Bah humbug? If politicians in Washington don’t come to their senses and avoid a government shutdown at the end of the week, the U.S. economy could suffer a major blow right around the holidays.
That’s the warning from Beth Ann Bovino, U.S. chief economist for credit rating agency S&P Global.
In a report titled “With A U.S. Government Shutdown, Ho Ho Ho Would Become Boo-Hoo,” Bovino cautioned that failure to extend funding for government agencies by December 8 could have a significant impact on consumer spending in the coming weeks.
“As the U.S. economy begins to show signs of life and shake off the doldrums of a slow recovery, and Americans hit the mall to get their holiday spirit on as they await the much-anticipated tax reform (or cut), the timing could not be worse,” Bovino wrote.
“In particular, if a shutdown were to take place so far into the quarter, fourth-quarter GDP would not have time to bounce back, which could shake investors and consumers and, as a result, possibly snuff out any economic momentum,” she added.
President Trump has already said that a shutdown “could happen” and he was blaming Democrats for threatening to vote against a spending bill unless there are changes made to some of Trump’s controversial stances on immigration policy.
Bovino said she still thinks the odds of a shutdown happening are slim. In fact, her report Wednesday is an update from one she put out in August — before a deal was reached just after Labor Day with Democrats to keep funding going through mid-December.

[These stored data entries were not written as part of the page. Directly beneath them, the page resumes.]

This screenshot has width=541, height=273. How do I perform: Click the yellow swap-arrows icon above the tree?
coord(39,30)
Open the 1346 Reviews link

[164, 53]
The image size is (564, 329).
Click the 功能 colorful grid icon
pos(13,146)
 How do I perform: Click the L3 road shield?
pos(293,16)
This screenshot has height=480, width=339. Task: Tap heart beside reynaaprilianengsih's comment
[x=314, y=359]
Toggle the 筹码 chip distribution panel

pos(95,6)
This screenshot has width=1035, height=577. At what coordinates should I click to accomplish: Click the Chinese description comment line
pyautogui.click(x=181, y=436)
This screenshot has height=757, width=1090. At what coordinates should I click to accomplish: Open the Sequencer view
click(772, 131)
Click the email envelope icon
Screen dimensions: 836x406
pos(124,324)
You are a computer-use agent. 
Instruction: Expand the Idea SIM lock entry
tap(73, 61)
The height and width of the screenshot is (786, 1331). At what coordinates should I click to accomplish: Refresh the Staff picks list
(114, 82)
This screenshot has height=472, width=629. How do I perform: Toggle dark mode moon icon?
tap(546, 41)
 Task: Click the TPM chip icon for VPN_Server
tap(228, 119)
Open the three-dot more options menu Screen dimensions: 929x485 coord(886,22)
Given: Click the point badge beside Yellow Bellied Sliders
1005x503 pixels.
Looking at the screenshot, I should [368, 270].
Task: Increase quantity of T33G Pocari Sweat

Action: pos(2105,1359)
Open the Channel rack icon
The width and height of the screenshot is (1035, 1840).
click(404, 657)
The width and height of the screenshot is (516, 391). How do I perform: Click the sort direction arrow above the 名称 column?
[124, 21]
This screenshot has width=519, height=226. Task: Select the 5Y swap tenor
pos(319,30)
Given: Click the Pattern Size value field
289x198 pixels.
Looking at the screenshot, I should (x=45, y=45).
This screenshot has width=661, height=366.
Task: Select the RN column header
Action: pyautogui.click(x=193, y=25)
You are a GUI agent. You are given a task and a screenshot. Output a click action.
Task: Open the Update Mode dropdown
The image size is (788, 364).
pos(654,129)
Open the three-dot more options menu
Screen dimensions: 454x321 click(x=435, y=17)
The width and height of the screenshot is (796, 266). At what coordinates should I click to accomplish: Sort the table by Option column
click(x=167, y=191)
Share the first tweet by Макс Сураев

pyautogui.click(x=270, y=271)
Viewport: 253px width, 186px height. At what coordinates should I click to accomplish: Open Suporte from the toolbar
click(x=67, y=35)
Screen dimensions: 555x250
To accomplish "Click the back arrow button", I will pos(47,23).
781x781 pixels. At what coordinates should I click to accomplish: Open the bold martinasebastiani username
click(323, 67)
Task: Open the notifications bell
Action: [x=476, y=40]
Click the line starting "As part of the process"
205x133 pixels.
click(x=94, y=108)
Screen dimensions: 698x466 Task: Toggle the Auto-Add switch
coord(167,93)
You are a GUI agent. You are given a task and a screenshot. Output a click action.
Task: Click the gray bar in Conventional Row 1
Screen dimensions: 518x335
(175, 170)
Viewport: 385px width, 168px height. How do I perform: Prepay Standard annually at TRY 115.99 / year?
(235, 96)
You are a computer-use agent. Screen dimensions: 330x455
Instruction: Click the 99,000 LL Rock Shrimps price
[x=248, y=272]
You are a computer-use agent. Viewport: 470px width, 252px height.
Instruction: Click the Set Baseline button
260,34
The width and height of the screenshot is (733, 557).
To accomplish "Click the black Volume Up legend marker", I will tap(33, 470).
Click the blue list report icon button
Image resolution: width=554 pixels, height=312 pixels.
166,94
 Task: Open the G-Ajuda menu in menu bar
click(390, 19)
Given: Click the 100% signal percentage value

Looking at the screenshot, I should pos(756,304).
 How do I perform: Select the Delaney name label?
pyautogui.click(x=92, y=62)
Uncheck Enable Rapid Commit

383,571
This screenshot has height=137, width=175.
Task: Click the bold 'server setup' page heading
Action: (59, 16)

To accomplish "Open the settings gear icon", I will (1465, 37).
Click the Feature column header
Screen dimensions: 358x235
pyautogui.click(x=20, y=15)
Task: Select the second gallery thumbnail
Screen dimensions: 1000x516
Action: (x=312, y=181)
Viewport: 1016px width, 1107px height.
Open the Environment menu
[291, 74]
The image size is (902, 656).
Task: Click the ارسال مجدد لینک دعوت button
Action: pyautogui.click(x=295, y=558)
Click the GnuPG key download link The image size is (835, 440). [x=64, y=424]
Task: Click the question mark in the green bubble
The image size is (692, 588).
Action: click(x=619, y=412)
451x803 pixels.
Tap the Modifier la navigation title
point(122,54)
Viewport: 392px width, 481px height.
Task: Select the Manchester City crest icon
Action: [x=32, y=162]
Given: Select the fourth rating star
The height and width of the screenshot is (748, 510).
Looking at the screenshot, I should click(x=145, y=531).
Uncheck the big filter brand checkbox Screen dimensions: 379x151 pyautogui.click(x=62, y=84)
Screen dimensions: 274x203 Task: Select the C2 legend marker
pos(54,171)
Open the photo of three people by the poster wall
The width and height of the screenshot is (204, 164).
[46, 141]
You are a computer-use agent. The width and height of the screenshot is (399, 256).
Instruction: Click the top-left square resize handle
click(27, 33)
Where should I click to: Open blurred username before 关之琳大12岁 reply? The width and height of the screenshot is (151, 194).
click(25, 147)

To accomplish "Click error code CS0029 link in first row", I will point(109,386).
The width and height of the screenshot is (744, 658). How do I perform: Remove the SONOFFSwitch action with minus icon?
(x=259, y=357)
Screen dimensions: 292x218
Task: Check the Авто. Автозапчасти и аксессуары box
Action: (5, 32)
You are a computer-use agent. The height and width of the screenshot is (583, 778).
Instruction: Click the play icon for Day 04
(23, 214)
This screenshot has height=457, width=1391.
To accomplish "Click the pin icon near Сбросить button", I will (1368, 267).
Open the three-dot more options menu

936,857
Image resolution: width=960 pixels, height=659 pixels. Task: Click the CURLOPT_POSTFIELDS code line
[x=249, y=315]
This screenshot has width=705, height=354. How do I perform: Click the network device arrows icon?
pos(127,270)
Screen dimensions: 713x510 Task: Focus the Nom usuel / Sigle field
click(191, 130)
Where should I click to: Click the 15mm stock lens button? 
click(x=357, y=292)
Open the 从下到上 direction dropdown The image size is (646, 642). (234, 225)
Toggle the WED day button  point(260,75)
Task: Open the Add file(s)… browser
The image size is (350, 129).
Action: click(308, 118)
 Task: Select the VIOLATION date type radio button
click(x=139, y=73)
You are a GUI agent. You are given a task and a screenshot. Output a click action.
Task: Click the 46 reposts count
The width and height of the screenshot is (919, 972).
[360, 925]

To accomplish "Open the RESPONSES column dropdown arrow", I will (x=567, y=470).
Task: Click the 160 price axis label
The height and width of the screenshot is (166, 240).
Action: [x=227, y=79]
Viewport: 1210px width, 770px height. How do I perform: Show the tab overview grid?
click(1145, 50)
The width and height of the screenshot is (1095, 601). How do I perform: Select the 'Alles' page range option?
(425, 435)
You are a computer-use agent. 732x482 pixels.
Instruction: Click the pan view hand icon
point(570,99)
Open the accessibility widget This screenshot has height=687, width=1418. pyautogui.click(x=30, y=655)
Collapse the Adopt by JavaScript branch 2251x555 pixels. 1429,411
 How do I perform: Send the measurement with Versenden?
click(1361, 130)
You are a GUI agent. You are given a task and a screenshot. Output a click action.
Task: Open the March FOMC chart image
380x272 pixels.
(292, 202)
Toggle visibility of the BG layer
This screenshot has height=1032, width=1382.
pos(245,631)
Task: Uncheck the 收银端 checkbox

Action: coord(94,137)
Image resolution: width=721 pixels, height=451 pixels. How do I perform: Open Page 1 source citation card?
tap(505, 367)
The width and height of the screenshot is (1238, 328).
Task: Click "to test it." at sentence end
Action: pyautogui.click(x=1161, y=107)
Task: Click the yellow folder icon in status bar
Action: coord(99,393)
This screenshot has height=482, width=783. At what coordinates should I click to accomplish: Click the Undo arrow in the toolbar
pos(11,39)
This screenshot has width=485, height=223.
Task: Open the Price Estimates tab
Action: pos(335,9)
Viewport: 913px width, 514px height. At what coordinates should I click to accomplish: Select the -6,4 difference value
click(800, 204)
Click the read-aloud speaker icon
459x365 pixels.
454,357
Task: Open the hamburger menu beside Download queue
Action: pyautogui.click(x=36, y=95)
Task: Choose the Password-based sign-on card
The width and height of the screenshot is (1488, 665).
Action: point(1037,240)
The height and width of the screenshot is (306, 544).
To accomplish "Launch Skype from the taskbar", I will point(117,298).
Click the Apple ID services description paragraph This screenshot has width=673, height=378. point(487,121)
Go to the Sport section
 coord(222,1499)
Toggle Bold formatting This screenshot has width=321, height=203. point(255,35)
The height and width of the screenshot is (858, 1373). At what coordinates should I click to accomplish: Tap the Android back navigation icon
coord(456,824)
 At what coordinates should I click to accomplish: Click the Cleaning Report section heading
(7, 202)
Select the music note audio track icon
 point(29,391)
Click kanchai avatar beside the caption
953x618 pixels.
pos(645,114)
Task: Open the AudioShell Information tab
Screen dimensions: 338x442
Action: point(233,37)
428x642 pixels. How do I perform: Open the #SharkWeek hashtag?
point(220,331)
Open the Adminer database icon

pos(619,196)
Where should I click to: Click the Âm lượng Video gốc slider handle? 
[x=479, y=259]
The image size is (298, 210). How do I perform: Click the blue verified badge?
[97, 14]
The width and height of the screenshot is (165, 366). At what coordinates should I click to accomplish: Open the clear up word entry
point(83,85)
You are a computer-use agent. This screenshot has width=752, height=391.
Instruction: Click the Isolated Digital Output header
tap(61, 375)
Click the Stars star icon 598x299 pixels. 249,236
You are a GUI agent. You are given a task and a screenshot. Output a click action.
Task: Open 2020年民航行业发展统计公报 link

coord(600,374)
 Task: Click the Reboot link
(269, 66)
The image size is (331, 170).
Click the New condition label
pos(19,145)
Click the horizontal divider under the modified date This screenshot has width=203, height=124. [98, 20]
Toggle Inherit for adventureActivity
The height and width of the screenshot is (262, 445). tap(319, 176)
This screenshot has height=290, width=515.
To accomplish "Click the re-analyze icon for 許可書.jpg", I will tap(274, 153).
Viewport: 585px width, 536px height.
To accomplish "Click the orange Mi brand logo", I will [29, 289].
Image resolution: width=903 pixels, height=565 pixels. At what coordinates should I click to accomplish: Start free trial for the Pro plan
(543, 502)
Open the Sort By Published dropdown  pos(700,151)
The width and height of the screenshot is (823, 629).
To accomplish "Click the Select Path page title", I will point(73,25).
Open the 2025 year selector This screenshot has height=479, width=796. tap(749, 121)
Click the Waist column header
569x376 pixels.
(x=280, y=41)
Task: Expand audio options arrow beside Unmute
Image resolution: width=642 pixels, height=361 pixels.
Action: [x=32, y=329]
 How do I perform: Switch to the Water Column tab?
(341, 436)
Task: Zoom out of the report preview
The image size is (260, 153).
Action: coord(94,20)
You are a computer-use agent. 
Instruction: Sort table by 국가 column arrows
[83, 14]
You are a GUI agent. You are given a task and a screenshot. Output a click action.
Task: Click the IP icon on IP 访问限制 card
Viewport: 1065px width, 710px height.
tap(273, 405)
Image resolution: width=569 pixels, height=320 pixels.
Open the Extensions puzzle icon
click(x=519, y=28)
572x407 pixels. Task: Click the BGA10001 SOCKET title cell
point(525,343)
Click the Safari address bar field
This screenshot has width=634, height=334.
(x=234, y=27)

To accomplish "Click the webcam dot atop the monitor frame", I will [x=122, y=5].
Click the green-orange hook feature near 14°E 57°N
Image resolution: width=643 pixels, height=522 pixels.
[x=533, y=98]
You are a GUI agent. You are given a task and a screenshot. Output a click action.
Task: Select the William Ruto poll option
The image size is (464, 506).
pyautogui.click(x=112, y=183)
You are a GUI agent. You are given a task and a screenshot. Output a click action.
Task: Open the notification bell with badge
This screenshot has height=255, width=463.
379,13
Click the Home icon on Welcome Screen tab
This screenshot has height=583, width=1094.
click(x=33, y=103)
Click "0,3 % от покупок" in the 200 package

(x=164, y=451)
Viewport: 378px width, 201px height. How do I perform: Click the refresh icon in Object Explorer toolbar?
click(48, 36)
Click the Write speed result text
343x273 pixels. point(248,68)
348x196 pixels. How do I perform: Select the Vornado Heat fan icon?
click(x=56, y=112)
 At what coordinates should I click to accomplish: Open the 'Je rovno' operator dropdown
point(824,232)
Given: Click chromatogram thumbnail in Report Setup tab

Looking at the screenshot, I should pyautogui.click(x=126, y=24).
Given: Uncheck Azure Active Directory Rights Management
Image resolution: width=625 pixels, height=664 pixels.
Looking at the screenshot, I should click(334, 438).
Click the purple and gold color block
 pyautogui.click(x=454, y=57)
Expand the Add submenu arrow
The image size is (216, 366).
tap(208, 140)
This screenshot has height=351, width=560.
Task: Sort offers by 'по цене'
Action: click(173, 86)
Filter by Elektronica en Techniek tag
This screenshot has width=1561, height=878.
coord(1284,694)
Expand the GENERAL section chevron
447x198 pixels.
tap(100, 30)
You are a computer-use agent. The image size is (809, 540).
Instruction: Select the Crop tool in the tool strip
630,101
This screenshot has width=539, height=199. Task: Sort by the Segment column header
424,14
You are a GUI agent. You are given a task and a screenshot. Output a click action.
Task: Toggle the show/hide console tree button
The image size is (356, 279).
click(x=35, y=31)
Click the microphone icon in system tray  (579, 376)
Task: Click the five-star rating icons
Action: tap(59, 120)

Investors don’t seem overly nervous either. Stocks were flat Wednesday and remain not too far from their all-time highs.
But Bovino conceded that anything is possible in Washington these days.
“Betting the holiday budget on a rational U.S. government may be a risky proposition that leaves the cupboards bare to start 2018,” she wrote.
Bovino added that Trump’s rhetoric about Democrats wanting to let in more illegal immigrants could make negotiations even more difficult.
“The unthinkable has suddenly wandered into the realm of what may come to pass,” she wrote,
So how much of a hit could the economy take if there is no deal? The S&P Global team of economists estimated that a shutdown would trim at least 0.2% points, or $ 6.5 billion, from real GDP growth for each week a shutdown lasts.
Government workers will be hurt, as would private contractors who will be losing out on getting paid during a shutdown.
“Holiday vacations and school trips may be curtailed when hundreds of national parks and monuments are closed for business,” Bovino wrote. “And with the risk of fewer paychecks, some may rethink whether it’s practical to travel home for the holidays.”
But there’s a bigger issue at play as well. Any stalemate on the budget could potentially impact negotiations to raise the government’s borrowing limit, the so-called debt ceiling.
“The shutdown and the looming debt ceiling combined could significantly hurt business and consumer sentiment, as well as the overall economy,” Bovino wrote.
It gets worse.
“Government disarray may dim the afterglow that GOP lawmakers hope to bask in” if a reconciled tax bill makes it through the House and Senate and is then signed into law by Trump.
And then there’s this dire warning.
“The impact of a default by the U.S. government on its debts would be worse than the collapse of Lehman Brothers in 2008, devastating markets and the economy,” Bovino wrote, adding that “the economy would fall back into a recession, wiping out much of the progress made by the recovery.”
The last time that the U.S. seriously flirted with a default in 2011, S&P wound up downgrading the nation’s credit rating — even though lawmakers did wind up raising the debt ceiling at the last minute.